Developers and database administrators rely on full-text search (FTS) to efficiently search text documents based on relevance. However, maintaining optimal FTS performance in MySQL databases can be challenging. If not managed properly, FTS can become a significant performance bottleneck and may even lead to service outages.

In this post, we show you how to optimize FTS performance in Amazon Relational Database Service (Amazon RDS) for MySQL and Amazon Aurora MySQL-Compatible Edition through proper maintenance and monitoring. We discuss why FTS indexes require regular maintenance, common issues that can arise, and best practices for keeping your FTS-enabled databases running smoothly.

Our post is based on Amazon RDS for MySQL 8.x/Aurora MySQL-Compatible version 3.x and above.
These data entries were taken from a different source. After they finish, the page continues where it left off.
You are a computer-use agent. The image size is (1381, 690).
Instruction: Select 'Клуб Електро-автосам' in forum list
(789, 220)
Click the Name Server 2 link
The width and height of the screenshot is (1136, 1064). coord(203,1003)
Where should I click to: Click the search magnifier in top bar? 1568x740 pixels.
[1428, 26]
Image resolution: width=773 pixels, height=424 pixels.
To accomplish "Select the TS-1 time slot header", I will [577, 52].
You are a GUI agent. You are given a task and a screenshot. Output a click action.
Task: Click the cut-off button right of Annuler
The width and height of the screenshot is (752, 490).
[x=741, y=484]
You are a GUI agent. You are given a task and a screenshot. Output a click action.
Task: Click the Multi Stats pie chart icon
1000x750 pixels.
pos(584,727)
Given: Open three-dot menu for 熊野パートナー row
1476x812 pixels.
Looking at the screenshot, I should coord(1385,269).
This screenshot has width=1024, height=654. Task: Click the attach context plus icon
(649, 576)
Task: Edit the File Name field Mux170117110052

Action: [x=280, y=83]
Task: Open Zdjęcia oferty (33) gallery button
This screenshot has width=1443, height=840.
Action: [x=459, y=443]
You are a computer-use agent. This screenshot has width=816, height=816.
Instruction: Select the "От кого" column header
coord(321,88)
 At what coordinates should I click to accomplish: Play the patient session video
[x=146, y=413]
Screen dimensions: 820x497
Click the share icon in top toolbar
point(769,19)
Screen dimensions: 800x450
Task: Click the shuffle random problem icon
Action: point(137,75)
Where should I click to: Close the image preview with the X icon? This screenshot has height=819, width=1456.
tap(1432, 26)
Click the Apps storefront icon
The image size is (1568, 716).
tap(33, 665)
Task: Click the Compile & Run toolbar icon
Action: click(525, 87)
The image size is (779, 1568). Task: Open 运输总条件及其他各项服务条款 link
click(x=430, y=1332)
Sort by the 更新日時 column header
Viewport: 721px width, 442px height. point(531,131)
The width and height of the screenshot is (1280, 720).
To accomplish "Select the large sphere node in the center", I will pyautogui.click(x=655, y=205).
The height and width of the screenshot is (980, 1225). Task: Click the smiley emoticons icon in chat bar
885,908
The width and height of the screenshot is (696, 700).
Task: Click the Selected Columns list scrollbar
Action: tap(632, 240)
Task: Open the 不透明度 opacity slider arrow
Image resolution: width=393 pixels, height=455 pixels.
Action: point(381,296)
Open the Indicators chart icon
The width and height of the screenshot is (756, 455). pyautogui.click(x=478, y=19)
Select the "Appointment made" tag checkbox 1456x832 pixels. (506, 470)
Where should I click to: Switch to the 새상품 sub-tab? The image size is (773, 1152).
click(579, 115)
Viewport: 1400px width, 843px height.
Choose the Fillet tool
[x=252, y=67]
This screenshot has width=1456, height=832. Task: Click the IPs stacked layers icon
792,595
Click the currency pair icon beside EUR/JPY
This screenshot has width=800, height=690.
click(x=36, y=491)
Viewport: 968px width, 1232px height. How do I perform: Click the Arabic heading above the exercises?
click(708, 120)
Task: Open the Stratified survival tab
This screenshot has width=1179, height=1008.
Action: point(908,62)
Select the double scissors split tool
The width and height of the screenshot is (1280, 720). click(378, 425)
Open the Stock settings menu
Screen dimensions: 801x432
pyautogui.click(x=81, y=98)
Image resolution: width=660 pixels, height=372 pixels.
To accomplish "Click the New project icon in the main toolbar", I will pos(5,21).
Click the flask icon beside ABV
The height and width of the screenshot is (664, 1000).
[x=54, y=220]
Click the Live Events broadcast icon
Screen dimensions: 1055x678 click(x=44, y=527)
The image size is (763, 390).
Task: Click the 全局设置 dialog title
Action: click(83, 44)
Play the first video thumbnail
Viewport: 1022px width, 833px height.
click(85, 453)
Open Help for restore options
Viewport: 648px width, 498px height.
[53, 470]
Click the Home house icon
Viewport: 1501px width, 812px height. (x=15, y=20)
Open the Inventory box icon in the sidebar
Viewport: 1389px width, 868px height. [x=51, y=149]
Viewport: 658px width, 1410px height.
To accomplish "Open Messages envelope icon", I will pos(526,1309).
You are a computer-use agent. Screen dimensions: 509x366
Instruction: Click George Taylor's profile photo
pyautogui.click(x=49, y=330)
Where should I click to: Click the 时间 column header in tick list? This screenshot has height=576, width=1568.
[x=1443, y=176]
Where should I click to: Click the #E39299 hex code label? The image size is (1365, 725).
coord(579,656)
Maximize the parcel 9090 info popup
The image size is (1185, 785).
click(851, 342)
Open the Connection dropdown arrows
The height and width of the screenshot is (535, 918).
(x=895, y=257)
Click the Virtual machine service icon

Some features and parameters might vary depending on your specific version.

Note: All code examples, SQL statements, stored procedures, and configuration recommendations in this post are provided for demonstration and testing purposes only. Before deploying any of these examples to a production environment, review them with your security team, apply the principle of least privilege, validate all parameter values for your specific workload, and ensure compliance with your organization’s security policies. These examples have not been hardened for production use and may require additional controls depending on your regulatory and compliance requirements (for example, PCI DSS, HIPAA, or SOC 2).

Understanding FTS in MySQL

Full-text search is a special feature in MySQL that helps you find words in text quickly. It works with text-based columns (CHAR, VARCHAR, or TEXT) to enable both natural language and Boolean searching capabilities. FTS uses an inverted index design that stores a list of keywords and, for each word, a list of documents containing that word along with position information.

When you create a full-text index, MySQL generates several auxiliary tables to manage the index data. These include six partitioned index tables (FTS*<id>_INDEX_1 through FTS*<id>_INDEX6) that form the inverted index, plus additional tables for deletion handling (FTS<id>_DELETED, FTS*<id>_BEING_DELETED) and state management (FTS*<id>_CONFIG). For more details, see the InnoDB full-text index documentation. FTS indexes use a unique document identifier (DOC_ID) to map words to the documents where they appear. FTS provides efficient text searching using the MATCH() … AGAINST syntax, so users can perform complex queries across large text collections.

Create FTS index on large table

By default, MySQL uses two threads (configurable via innodb_ft_sort_pll_degree, range 1-16) to create full-text search (FTS) indexes. These threads handle tokenizing text, sorting words, and inserting data into FTS index tables. To speed up FTS index creation on large tables, you can increase the number of parallel threads by setting innodb_ft_sort_pll_degree. This is a static parameter in RDS and Aurora, meaning changes require a full DB instance reboot to take effect (unlike dynamic parameters that apply immediately).

Note: This setting only affects FTS index creation and doesn’t impact regular search operations.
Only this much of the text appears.